Anti-lockdown scientists were viewed as having ‘fringe’ ideas because those calling for draconian restrictions had more followers on social media, a study has shown.
Professor John Ioannidis, of Stanford University, an expert in data science and the reliability of research, studied the expertise of authors who signed the Great Barrington Declaration (GBD) compared with signatories of the John Snow Memorandum.
…In an article published in BMJ Open Research, he found that both letters were authored by very influential experts, but that the John Snow Memorandum authors had a far greater reach on social media, which made it appear that their view had more support.

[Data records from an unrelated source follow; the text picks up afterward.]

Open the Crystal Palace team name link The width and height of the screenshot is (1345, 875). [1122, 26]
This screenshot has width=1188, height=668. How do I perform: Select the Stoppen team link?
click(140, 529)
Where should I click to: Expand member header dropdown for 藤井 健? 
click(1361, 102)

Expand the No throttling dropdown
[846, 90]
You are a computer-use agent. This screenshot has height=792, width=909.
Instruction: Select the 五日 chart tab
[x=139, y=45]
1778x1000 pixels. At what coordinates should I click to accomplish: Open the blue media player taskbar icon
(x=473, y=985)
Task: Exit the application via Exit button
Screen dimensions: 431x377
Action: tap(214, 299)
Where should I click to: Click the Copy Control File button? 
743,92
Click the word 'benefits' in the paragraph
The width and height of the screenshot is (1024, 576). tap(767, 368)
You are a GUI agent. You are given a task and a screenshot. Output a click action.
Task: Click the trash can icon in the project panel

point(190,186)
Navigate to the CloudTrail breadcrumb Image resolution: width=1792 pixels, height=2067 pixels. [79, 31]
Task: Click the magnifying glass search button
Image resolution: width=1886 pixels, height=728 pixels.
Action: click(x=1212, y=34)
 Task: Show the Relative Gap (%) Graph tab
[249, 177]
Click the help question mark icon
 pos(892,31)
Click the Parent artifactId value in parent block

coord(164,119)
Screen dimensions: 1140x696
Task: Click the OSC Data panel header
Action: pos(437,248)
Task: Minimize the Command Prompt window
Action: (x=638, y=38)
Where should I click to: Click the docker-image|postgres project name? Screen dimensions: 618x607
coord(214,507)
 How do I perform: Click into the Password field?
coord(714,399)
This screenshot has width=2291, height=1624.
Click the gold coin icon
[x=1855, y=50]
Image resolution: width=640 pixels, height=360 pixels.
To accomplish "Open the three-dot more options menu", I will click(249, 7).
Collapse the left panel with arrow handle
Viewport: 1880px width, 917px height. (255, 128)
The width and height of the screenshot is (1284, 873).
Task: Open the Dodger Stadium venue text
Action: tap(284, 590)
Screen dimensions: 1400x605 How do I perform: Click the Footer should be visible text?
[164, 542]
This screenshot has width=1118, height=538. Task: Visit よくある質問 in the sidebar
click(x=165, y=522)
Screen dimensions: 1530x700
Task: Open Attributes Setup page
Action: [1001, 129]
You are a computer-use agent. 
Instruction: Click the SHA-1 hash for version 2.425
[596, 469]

…Prof Ioannidis concluded: “Both the Great Barrington Declaration and John Snow Memorandum include many stellar scientists, but JSM has far more powerful social media presence and this may have shaped the impression that it is the dominant narrative.
Results Among the 47 key GBD signatories, 20, 19 and 21, respectively, were top-cited authors for career impact, recent single-year (2019) impact or either. For comparison, among the 34 key JSM signatories, 11, 14 and 15, respectively, were top cited. Key signatories represented 30 different scientific fields (9 represented in both documents, 17 only in GBD and 4 only in JSM). In a random sample of n=30 scientists among the longer lists of signatories, five in GBD and three in JSM were top cited. By April 2021, only 19/47 key GBD signatories had personal Twitter accounts versus 34/34 of key JSM signatories; 3 key GBD signatories versus 10 key JSM signatories had >50 000 Twitter followers and extraordinary Kardashian K-indices (363–2569). By November 2021, four key GBD signatories versus 13 key JSM signatories had >50 000 Twitter followers.
Conclusions Both GBD and JSM include many stellar scientists, but JSM has far more powerful social media presence and this may have shaped the impression that it is the dominant narrative.